Salads are healthy carb-smart options for lunch or a light dinner, right? You’d think! Salads can be terrific – but only if you’re careful about what goes into the salad, whether you’re making it at home, digging into a salad bar, or enjoying a salad in a restaurant. Here’s what to watch out for to keep your salads diabetes-friendlier and delicious.
Stay out of the dressing danger zone
The biggest problem with salads is often the dressing. If you’re making a salad at home, measure the dressing, drizzle it on in the kitchen, and don’t add any more at the table. A trick that works for me is to toss salad in a big bowl with a measured amount of dressing before I put it on my plate. That way, every ingredient in the salad is flavored with a light coating of dressing, and I don’t have the urge to add more dressing halfway through eating the salad.
Ladles in salad dressing containers at salad bars typically hold two tablespoons – or more – of dressing. Limit yourself to one ladleful, and use less if you estimate that the ladle is larger than two tablespoons. Here’s some advice you might find surprising: Go for the reduced-fat salad dressing, not the fat-free. Your body needs to have some fat along with all those veggies to help you absorb the fat-soluble vitamins in your salad. Learn more about fats here.
At a restaurant, always ask for the dressing on the side. This is an old idea, but a good one I use every time I eat a salad in a restaurant: dip the tips of the tines of your fork into the dressing on the side before spearing your salad onto the fork. You’ll minimize the dressing, yet get great flavor in every bite.
Fried is still fried – even on a salad
Restaurants know how to appeal to our split personalities. They know we want to eat healthy and that we also want to feel like we’ve had a treat when we go out to eat. As a result, they offer huge “healthy” salads topped with fried chicken breast, fried chicken wings, fried shrimp, or fried onion rings on the menu. These “signature” salads can have as many as 1,000 calories! Ask to substitute grilled chicken or shrimp for the fried options.
Another surprising source of fat is from croutons. Be wary of restaurants that tout “homemade” or “freshly made” croutons. Ask if these are fried, as some restaurants cut day-old bread or rolls into squares and deep-fry them to make their croutons.

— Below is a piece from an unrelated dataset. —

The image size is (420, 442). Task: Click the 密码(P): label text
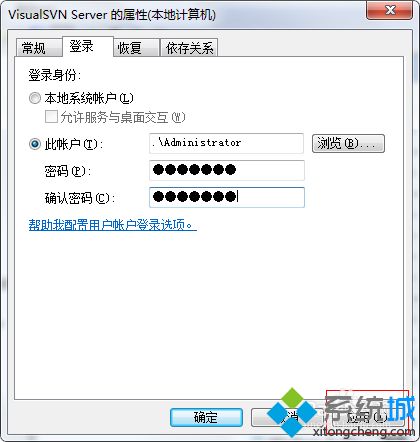point(68,171)
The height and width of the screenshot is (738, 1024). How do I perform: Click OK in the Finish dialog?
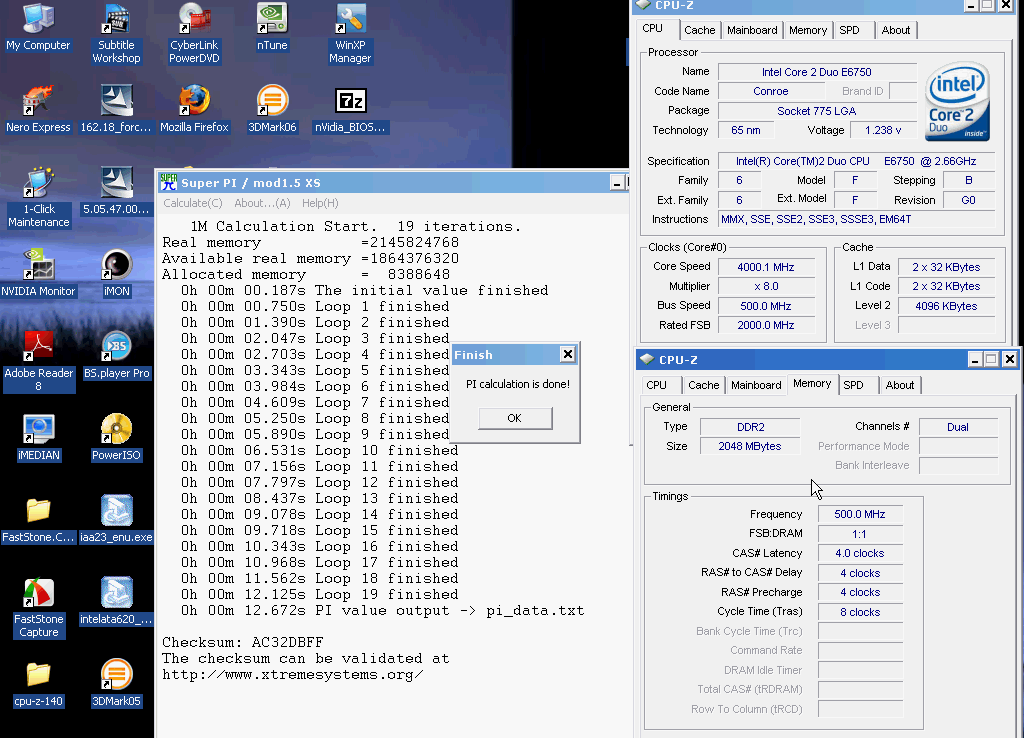(515, 418)
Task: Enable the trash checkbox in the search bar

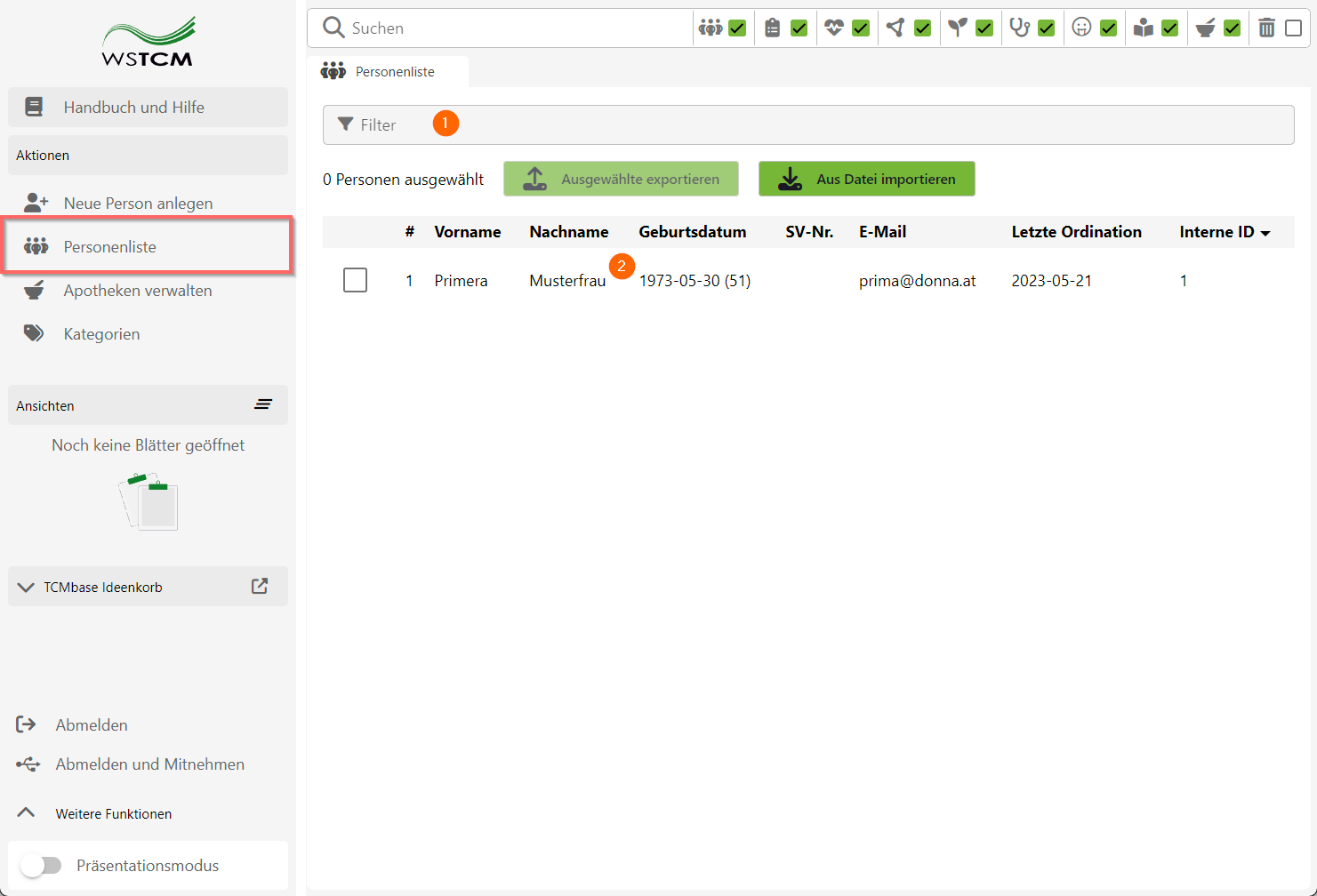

You can’t escape fried foods at the salad bar, either. Many offer fried chicken nuggets, fried vegetables, and fried fish. Avoid these and look for foods with no breading, such as grilled chicken, roast turkey breast, lean ham, steamed shrimp, hard-boiled eggs, and plain vegetables.
Keep the cheese in check
Think of cheese as a garnish on a salad – just a sprinkle on top to add a flourish of flavor. I choose cheeses that give a big punch of flavor with a small amount of cheese, such as feta, sharp cheddar, Parmesan, and blue cheese.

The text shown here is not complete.